The Revd - writes 'Good News on Gambling'

Good News on Gambling

One of the Good News stories of 2019, and there will be quite a few, is that this year the law will change, introducing a £2 limit on fixed-odd betting machines. It will no longer be possible to pour £100 into a slot machine every twenty seconds.

Three hundred years ago parish priests were preaching sermons in pulpits about the evils of compulsive gambling. The biggest problem was that ‘gaming’ promoted equality. The rich man in his castle and the poor man at his gate become equals when they sit around the table and place their faith and their vulnerability in the randomness of the dice. When the dice lands on the table, will the rich man become the poor man, or the poor man leave poorer still?  The problem for concerned clergy was that gambling had the power to upset the status quo and could do so in an instant. People who were educated and who were the pillars of establishment could, through a pack of cards, be reduced to surviving on the very frayed edges of society. Similarly, those who were of dubious reputation, could suddenly be elevated through ill-gotten wealth. Gambling threw order into chaos. It became a theological problem.
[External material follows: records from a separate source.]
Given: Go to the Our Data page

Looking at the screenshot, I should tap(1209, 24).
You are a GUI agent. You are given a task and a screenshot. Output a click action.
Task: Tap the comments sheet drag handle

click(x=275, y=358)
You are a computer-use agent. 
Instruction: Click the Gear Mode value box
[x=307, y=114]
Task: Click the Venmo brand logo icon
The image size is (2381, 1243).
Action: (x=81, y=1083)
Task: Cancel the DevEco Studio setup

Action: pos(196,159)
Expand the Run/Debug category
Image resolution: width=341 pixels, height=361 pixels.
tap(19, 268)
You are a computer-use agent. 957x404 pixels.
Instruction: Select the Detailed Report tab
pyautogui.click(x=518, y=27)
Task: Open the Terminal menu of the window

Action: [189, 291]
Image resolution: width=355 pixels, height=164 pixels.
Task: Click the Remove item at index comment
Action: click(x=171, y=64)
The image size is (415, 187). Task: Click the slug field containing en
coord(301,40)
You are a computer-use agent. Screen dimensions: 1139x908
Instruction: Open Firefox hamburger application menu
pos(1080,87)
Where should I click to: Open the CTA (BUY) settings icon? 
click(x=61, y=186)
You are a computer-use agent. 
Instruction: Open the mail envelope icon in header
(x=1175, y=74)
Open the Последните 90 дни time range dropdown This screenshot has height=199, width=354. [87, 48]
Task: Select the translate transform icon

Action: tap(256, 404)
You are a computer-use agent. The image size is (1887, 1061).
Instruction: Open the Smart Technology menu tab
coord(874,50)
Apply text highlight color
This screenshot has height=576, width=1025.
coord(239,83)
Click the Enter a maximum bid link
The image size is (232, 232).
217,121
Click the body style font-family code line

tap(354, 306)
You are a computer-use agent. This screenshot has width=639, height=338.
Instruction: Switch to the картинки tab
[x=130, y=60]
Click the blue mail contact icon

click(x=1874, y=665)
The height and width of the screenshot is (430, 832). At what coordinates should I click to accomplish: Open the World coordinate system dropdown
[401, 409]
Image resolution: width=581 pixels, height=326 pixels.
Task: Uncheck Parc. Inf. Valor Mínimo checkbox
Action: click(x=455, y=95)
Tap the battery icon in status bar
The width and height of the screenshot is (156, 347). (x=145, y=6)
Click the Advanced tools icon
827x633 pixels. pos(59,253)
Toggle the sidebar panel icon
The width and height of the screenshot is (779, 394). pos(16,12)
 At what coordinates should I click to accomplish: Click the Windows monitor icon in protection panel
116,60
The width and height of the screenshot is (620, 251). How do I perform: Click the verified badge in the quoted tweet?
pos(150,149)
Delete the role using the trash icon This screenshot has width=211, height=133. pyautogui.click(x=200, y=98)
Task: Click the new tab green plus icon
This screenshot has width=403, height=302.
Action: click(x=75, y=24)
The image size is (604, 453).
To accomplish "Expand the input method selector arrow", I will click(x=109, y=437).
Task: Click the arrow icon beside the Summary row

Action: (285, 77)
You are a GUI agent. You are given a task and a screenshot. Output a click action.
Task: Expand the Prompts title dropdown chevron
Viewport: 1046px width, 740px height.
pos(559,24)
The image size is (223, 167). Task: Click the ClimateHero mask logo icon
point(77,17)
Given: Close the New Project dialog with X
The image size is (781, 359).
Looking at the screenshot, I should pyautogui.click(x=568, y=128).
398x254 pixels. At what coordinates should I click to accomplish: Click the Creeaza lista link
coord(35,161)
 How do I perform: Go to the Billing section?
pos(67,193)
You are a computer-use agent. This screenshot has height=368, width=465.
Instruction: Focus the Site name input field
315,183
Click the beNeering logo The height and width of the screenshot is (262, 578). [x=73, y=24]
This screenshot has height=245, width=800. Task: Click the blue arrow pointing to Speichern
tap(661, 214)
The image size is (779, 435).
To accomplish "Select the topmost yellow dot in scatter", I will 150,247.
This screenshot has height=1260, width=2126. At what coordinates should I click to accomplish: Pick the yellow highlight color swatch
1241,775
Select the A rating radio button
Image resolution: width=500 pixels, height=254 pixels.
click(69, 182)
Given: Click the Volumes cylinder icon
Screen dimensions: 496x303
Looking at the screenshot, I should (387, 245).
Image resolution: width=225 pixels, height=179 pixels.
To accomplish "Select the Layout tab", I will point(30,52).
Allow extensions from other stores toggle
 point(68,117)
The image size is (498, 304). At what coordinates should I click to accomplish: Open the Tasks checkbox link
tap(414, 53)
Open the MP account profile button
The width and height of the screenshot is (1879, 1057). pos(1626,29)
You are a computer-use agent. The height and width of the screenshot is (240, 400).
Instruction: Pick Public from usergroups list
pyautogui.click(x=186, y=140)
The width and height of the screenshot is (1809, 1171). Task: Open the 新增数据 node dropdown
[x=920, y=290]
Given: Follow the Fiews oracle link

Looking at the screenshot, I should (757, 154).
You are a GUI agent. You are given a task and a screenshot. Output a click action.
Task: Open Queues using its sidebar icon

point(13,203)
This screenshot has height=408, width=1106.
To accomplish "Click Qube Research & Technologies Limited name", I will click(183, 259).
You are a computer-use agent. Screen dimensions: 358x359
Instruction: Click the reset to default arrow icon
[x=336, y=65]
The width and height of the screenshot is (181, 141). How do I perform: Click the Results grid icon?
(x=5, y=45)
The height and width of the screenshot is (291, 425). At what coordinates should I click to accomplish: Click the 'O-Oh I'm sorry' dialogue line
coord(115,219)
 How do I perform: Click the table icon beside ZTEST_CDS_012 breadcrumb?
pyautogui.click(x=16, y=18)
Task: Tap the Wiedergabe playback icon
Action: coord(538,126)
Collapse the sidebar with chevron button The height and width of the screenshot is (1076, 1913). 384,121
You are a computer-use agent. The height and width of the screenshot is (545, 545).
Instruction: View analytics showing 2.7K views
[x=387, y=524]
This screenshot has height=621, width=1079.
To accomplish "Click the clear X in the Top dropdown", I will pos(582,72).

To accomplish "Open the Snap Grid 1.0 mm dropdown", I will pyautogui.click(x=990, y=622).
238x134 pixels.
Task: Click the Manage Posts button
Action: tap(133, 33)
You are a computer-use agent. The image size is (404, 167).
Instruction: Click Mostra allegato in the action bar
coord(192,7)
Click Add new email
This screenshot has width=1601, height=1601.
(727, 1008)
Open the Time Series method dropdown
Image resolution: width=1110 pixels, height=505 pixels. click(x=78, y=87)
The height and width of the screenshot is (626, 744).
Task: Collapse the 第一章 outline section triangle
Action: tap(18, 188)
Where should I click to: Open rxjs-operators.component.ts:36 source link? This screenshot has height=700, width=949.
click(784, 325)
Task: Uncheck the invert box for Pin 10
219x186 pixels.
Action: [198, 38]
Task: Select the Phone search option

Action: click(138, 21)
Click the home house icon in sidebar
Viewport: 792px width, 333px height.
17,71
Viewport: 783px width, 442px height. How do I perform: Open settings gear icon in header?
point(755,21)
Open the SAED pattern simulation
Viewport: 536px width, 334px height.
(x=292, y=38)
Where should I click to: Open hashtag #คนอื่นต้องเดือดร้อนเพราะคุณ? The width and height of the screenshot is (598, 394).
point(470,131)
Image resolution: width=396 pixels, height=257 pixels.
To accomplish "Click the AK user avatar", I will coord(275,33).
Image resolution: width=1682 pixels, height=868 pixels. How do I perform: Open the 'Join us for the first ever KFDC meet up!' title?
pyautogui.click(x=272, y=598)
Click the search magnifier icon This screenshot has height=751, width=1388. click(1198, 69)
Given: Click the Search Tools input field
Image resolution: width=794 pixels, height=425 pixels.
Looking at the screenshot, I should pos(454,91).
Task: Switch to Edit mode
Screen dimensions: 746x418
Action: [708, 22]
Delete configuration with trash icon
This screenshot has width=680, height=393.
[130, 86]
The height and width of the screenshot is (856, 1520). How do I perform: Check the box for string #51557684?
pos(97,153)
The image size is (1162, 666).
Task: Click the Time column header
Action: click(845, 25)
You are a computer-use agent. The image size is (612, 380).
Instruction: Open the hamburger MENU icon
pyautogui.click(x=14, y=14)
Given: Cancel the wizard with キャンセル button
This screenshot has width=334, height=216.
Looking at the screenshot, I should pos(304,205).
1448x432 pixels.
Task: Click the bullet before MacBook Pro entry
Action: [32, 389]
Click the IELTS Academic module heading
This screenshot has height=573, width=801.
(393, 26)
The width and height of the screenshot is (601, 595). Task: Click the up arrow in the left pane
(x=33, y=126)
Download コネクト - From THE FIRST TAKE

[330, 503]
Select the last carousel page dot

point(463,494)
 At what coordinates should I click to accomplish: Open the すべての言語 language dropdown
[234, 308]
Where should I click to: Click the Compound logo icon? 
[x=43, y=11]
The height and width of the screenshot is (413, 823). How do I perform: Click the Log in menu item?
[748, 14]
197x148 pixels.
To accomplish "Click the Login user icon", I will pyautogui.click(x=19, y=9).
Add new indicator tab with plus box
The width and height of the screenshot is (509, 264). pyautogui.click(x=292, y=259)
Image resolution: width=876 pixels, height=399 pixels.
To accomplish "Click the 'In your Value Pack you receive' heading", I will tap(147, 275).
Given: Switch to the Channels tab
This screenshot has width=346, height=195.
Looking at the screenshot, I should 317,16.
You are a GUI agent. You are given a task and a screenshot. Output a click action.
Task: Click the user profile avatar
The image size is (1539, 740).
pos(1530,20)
There was an increasing understanding, not least amongst the more middle classes who began to enjoy more time for leisure, that there was a right place for excitement and relaxation – games of random risk were fun and to be enjoyed. Blind man’s buff, a popular Tudor game, is after all a harmless game of risk. When is gambling harmless and when is it harmful?

The debate has now brought to light something that our C18th mothers and fathers did not have to deal with but which for our own generation is becoming everywhere apparent – and that is the blight of compulsive gambling that is presented very seductively to children. And it is subtle. The fact that a 11-year-old can now download a computer game for free but then needs to buy add-ons and extras – known as microtransactions - whilst playing the game, in their own bedroom, risks bringing young impressionable minds into the compulsive gambling arena. We are now told that 50 000 children have a gambling problem. That is harmful. We should all feel that pain. Compulsive gambling is no longer the prerogative of adults. Parents cannot afford to be naïve about this threat to innocence.

Back in the good old days of 1793, a Hampshire Vicar inspired his congregation with the words, “Gamesters… cheat God of their time, their Redeemer of their affections, fellow man of their exertions, and risk their salvation on the issue of such a miserable misspent life.”

And we might add, seriously need our prayers.